Directions for this task ▸
Copy out the records verbatim, from the line containing "Task: Click the 0.3 W', X', M', Y', Z' text" through the end of the records, including both ends.

┄┄┄┄┄┄

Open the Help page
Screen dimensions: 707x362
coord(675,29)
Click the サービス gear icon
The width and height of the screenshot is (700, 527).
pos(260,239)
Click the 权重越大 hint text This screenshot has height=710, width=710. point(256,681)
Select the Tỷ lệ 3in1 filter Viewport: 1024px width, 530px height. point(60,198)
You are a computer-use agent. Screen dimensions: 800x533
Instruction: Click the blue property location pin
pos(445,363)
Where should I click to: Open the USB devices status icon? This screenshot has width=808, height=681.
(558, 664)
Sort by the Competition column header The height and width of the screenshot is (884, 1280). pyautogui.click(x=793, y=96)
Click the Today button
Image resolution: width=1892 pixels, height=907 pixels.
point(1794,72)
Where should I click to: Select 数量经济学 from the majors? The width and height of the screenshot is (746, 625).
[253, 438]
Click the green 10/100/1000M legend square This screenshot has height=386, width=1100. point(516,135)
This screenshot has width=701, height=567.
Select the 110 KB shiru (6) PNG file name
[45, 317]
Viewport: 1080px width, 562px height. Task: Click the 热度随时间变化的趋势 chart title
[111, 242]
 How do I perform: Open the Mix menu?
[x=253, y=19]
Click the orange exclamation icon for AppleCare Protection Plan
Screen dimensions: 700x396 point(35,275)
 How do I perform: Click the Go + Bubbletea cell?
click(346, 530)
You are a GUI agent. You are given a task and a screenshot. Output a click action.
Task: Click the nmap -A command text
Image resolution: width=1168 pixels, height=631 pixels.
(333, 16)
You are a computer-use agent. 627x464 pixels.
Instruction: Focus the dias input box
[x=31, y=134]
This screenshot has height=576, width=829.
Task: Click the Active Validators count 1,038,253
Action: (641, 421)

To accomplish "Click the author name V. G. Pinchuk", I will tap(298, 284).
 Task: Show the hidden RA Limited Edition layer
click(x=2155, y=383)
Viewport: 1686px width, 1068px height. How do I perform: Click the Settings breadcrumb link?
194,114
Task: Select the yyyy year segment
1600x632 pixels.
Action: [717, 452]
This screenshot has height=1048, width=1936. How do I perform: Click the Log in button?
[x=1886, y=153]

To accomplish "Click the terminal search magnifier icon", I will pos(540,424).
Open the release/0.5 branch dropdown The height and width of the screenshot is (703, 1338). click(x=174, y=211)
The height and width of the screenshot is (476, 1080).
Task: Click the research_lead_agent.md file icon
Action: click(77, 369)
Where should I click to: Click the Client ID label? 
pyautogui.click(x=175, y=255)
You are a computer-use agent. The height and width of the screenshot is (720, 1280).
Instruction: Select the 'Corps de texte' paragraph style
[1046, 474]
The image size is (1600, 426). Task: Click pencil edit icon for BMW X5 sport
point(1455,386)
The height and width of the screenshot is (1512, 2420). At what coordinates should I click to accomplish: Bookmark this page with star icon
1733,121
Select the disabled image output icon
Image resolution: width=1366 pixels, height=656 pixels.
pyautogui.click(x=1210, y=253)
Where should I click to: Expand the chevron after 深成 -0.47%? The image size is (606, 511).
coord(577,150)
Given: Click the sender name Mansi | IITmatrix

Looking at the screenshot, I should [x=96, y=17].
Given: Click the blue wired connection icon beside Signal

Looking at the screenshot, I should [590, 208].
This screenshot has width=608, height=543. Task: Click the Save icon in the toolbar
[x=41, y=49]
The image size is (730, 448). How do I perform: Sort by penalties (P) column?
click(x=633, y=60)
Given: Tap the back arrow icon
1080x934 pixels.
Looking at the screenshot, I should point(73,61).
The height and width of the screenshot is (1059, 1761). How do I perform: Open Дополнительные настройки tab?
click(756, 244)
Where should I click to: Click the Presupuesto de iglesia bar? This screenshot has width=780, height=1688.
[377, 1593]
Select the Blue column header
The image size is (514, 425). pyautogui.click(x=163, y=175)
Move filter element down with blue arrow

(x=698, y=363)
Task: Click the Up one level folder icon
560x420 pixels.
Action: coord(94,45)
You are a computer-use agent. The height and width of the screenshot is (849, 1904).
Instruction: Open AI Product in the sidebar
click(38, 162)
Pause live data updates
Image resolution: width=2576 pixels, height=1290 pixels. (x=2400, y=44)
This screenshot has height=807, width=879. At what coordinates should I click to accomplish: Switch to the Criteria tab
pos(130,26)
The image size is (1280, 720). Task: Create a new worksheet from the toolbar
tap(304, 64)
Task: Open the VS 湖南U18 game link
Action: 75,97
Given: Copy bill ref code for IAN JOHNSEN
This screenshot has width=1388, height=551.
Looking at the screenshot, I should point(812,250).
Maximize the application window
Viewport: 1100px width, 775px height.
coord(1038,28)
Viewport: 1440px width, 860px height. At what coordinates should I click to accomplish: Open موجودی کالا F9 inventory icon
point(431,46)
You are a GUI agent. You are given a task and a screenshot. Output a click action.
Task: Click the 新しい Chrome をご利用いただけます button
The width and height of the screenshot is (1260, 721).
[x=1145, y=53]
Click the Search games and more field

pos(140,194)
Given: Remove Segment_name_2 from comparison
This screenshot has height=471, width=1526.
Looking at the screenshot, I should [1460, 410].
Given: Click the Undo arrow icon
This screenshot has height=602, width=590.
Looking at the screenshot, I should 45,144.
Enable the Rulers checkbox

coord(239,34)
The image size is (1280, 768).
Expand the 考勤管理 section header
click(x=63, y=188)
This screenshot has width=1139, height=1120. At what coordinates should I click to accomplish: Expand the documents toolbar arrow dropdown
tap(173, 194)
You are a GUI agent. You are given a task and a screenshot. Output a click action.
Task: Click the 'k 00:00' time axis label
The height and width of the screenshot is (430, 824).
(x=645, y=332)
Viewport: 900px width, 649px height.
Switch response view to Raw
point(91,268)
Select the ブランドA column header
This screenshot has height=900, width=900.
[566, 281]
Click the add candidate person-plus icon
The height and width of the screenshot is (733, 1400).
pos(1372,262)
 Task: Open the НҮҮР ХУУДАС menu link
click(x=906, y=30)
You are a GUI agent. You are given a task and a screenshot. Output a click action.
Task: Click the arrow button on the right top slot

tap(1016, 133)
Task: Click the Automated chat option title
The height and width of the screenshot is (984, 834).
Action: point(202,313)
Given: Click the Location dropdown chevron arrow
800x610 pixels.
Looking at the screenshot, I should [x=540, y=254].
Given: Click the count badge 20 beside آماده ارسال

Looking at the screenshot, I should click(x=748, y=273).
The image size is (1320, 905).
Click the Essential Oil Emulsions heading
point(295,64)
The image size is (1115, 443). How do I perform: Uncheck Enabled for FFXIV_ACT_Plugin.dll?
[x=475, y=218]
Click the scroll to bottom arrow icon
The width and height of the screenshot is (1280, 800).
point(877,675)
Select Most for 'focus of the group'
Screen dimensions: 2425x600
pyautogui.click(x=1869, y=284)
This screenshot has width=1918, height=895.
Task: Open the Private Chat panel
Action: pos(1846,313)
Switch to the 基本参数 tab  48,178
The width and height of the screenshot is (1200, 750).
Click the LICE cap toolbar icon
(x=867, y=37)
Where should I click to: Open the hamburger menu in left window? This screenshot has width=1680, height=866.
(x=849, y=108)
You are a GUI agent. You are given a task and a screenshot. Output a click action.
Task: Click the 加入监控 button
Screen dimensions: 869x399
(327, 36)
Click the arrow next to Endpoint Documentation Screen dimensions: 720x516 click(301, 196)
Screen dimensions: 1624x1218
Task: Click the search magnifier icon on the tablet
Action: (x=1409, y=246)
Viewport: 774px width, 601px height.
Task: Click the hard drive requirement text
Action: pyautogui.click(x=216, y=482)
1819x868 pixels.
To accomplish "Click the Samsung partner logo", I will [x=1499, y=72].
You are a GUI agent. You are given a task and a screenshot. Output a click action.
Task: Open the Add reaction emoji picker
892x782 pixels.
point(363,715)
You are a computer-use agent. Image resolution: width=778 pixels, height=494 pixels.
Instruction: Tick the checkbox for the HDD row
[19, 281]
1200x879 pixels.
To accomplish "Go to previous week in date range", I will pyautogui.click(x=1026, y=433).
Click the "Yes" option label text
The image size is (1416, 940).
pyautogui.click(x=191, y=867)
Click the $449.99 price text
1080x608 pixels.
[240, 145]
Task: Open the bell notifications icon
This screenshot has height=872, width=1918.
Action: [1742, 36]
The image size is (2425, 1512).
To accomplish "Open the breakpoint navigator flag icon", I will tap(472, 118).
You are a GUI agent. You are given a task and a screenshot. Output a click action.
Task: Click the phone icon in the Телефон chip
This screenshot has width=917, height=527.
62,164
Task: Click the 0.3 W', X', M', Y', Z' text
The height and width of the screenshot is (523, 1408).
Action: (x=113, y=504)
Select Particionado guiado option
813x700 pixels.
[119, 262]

┄┄┄┄┄┄

Response to the task ▸
Task: Click the 0.3 W', X', M', Y', Z' text
The height and width of the screenshot is (523, 1408).
Action: (x=113, y=504)
Select Particionado guiado option
813x700 pixels.
[119, 262]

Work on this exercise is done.